- _What you are asked to do_
Rewrite the rows between the lines holding "Where should I click to: Go" and "pyautogui.click(x=100, y=406)", inclusive, swapping "GUI agent" for "desktop agent" and leaving everything else unchanged.

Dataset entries
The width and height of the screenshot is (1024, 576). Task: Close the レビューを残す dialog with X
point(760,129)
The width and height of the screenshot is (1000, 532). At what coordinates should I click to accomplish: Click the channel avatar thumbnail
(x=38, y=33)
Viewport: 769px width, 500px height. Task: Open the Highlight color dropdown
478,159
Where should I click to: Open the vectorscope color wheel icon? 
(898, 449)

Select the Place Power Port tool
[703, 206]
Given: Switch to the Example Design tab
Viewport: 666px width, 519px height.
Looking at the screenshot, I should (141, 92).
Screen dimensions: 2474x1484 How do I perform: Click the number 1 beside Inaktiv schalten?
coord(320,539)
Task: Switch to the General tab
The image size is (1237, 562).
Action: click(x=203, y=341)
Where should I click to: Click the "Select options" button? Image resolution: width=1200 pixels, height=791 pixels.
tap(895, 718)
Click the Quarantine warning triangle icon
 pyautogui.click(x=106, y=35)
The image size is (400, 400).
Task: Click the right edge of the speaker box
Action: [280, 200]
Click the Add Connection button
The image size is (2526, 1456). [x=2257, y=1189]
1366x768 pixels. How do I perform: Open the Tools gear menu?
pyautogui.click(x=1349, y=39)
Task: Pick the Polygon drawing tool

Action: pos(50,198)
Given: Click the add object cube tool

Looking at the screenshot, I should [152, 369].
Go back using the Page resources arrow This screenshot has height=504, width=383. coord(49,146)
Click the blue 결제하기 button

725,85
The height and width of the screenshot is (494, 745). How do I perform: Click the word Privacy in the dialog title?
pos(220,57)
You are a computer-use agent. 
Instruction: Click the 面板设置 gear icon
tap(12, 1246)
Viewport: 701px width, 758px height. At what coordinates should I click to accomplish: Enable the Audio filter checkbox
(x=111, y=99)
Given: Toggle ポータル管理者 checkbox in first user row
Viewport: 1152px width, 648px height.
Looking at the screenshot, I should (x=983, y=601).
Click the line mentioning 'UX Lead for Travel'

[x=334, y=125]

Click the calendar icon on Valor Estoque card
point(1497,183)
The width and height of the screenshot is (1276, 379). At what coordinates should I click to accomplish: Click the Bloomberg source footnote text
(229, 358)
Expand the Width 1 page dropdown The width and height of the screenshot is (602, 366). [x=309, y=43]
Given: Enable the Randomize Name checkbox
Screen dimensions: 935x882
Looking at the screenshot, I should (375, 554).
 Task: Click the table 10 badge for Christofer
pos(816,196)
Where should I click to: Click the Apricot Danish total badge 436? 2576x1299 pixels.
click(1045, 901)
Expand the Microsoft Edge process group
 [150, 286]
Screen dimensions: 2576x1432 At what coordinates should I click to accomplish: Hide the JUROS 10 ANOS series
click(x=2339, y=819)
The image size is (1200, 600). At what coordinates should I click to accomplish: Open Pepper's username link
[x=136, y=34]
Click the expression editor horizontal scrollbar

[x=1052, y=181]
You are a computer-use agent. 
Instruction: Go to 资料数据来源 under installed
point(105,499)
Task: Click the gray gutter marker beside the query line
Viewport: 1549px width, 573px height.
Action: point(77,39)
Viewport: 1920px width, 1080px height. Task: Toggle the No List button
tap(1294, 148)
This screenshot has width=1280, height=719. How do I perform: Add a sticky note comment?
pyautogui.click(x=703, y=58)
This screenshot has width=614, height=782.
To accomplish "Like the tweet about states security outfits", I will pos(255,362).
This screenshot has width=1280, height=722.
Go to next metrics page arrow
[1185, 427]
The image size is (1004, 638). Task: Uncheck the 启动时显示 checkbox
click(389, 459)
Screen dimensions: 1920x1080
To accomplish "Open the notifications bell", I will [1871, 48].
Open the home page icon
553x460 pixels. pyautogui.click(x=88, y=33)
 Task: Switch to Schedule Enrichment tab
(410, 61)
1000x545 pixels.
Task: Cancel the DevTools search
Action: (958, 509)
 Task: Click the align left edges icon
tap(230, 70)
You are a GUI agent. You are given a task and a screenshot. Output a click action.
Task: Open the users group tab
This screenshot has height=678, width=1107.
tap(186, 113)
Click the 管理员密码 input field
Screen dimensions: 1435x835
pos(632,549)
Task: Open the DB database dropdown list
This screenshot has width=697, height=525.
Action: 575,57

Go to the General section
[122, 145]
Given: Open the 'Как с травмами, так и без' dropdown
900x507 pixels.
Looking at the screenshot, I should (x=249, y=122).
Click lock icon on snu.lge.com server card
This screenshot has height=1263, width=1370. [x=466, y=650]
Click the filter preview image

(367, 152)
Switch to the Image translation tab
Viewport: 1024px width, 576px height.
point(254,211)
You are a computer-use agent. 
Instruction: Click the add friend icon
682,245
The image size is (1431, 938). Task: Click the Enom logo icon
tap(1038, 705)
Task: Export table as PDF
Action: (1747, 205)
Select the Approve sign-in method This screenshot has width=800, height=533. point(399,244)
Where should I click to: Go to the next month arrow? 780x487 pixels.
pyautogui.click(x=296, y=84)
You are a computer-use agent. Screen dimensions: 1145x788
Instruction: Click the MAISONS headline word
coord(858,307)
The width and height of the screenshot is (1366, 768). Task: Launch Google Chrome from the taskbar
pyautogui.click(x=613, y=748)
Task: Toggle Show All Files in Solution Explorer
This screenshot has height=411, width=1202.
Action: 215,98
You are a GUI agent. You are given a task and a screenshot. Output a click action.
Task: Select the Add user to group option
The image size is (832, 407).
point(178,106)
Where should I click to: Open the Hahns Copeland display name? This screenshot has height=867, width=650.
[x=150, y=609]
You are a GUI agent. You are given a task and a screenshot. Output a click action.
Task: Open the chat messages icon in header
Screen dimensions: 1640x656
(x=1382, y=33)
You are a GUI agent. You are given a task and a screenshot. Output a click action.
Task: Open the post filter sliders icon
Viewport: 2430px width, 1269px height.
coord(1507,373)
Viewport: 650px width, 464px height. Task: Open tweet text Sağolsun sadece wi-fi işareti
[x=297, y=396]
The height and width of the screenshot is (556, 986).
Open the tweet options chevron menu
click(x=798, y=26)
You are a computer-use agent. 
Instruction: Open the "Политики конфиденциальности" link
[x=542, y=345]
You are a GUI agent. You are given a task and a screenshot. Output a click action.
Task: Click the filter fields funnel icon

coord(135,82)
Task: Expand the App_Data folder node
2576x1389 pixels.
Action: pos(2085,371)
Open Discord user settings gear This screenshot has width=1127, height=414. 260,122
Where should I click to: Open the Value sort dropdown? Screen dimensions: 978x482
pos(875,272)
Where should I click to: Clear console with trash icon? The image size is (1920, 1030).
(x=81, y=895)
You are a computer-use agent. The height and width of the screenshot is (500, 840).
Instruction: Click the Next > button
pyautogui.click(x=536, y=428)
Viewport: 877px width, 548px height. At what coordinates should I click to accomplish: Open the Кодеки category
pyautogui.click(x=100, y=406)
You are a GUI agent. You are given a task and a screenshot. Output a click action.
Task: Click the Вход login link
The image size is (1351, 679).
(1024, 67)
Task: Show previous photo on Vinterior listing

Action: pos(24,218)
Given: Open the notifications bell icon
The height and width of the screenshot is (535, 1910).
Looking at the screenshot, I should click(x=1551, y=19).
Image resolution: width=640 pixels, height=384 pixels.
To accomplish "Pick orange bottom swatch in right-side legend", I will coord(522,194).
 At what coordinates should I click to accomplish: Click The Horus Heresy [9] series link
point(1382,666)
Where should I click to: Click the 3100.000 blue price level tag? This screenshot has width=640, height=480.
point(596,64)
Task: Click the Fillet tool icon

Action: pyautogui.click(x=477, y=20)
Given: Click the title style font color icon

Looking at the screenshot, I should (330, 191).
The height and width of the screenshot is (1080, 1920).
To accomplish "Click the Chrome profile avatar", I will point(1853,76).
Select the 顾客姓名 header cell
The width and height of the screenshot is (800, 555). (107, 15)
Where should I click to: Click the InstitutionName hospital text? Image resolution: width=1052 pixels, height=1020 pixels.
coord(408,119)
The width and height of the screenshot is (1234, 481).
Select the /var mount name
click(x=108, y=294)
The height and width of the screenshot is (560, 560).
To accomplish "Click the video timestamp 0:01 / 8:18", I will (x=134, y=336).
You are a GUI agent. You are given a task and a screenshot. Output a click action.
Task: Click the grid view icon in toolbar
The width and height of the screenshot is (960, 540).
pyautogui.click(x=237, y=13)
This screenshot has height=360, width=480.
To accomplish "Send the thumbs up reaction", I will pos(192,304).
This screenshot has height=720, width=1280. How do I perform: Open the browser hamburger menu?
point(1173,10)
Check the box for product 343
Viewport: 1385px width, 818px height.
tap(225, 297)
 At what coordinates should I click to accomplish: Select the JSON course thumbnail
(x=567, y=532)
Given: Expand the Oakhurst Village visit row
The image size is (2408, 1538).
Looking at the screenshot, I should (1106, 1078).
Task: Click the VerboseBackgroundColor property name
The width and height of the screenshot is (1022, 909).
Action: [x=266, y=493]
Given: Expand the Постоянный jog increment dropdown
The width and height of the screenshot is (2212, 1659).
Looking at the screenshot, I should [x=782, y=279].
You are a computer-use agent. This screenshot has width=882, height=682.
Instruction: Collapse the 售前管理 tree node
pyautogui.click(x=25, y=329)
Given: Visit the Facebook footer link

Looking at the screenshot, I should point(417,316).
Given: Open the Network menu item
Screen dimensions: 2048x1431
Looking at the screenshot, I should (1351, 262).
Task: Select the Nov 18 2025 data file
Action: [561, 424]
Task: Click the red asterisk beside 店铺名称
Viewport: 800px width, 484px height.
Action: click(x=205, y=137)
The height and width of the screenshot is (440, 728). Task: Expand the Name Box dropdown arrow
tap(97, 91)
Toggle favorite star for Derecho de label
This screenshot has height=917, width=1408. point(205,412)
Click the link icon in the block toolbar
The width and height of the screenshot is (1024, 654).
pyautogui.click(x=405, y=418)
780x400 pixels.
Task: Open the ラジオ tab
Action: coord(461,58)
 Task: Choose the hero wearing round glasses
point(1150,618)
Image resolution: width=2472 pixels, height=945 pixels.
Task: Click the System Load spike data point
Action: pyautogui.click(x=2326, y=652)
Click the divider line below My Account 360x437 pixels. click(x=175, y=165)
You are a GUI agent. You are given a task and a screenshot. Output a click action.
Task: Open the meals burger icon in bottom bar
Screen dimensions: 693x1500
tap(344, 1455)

- _Solution to the exercise_
Where should I click to: Go to the next month arrow? 780x487 pixels.
pyautogui.click(x=296, y=84)
You are a computer-use agent. Screen dimensions: 1145x788
Instruction: Click the MAISONS headline word
coord(858,307)
The width and height of the screenshot is (1366, 768). Task: Launch Google Chrome from the taskbar
pyautogui.click(x=613, y=748)
Task: Toggle Show All Files in Solution Explorer
This screenshot has height=411, width=1202.
Action: 215,98
You are a desktop agent. You are given a task and a screenshot. Output a click action.
Task: Select the Add user to group option
The image size is (832, 407).
point(178,106)
Where should I click to: Open the Hahns Copeland display name? This screenshot has height=867, width=650.
[x=150, y=609]
You are a desktop agent. You are given a task and a screenshot. Output a click action.
Task: Open the chat messages icon in header
Screen dimensions: 1640x656
(x=1382, y=33)
You are a desktop agent. You are given a task and a screenshot. Output a click action.
Task: Open the post filter sliders icon
Viewport: 2430px width, 1269px height.
coord(1507,373)
Viewport: 650px width, 464px height. Task: Open tweet text Sağolsun sadece wi-fi işareti
[x=297, y=396]
The height and width of the screenshot is (556, 986).
Open the tweet options chevron menu
click(x=798, y=26)
You are a computer-use agent. 
Instruction: Open the "Политики конфиденциальности" link
[x=542, y=345]
You are a desktop agent. You are given a task and a screenshot. Output a click action.
Task: Click the filter fields funnel icon

coord(135,82)
Task: Expand the App_Data folder node
2576x1389 pixels.
Action: pos(2085,371)
Open Discord user settings gear This screenshot has width=1127, height=414. 260,122
Where should I click to: Open the Value sort dropdown? Screen dimensions: 978x482
pos(875,272)
Where should I click to: Clear console with trash icon? The image size is (1920, 1030).
(x=81, y=895)
You are a computer-use agent. The height and width of the screenshot is (500, 840).
Instruction: Click the Next > button
pyautogui.click(x=536, y=428)
Viewport: 877px width, 548px height. At what coordinates should I click to accomplish: Open the Кодеки category
pyautogui.click(x=100, y=406)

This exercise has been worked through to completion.